— Source records —
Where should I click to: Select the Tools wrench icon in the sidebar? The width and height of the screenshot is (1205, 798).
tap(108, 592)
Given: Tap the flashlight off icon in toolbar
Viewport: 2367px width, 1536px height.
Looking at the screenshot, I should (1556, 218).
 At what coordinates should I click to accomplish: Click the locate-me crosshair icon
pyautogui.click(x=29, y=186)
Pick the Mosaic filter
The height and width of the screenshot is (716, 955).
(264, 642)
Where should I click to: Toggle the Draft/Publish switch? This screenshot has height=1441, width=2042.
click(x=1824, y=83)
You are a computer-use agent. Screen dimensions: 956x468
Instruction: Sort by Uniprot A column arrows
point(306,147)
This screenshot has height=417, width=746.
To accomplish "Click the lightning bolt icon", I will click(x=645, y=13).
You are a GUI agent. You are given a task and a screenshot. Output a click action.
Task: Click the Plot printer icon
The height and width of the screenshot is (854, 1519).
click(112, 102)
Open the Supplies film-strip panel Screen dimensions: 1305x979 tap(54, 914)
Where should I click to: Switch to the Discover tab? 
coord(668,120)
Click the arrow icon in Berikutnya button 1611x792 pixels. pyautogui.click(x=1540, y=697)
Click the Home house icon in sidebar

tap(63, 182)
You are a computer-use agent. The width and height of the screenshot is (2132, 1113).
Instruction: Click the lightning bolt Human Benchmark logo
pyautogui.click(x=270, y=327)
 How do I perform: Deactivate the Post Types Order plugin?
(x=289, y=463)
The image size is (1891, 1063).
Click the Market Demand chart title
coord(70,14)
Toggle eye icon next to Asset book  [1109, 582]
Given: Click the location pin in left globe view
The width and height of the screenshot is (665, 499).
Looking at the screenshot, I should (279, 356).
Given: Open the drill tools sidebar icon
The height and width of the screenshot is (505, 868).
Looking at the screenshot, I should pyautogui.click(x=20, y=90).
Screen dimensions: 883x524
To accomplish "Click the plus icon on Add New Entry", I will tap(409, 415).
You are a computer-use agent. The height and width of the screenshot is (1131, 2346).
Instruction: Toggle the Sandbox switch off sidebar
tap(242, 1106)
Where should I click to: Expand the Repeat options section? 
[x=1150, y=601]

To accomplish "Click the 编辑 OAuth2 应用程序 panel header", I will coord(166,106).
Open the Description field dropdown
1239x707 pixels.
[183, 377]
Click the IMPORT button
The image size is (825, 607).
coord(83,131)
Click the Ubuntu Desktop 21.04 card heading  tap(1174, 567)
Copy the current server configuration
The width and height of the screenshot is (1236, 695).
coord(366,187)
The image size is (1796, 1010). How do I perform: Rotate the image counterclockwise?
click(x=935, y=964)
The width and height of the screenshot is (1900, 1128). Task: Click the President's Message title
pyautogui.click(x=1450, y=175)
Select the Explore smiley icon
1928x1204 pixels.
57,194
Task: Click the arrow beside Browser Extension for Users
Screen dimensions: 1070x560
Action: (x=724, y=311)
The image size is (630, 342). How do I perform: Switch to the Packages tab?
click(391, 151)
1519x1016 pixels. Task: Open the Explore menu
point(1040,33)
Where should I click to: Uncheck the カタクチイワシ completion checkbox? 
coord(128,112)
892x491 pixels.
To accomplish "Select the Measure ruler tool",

— Description of the task —
Restate word for word the entries above, starting at the line with "Where should I click to: Expand" and ending at the line with "892x491 pixels.", inclusive, and no others.

— Output of the exercise —
Where should I click to: Expand the Repeat options section? 
[x=1150, y=601]

To accomplish "Click the 编辑 OAuth2 应用程序 panel header", I will coord(166,106).
Open the Description field dropdown
1239x707 pixels.
[183, 377]
Click the IMPORT button
The image size is (825, 607).
coord(83,131)
Click the Ubuntu Desktop 21.04 card heading  tap(1174, 567)
Copy the current server configuration
The width and height of the screenshot is (1236, 695).
coord(366,187)
The image size is (1796, 1010). How do I perform: Rotate the image counterclockwise?
click(x=935, y=964)
The width and height of the screenshot is (1900, 1128). Task: Click the President's Message title
pyautogui.click(x=1450, y=175)
Select the Explore smiley icon
1928x1204 pixels.
57,194
Task: Click the arrow beside Browser Extension for Users
Screen dimensions: 1070x560
Action: (x=724, y=311)
The image size is (630, 342). How do I perform: Switch to the Packages tab?
click(391, 151)
1519x1016 pixels. Task: Open the Explore menu
point(1040,33)
Where should I click to: Uncheck the カタクチイワシ completion checkbox? 
coord(128,112)
892x491 pixels.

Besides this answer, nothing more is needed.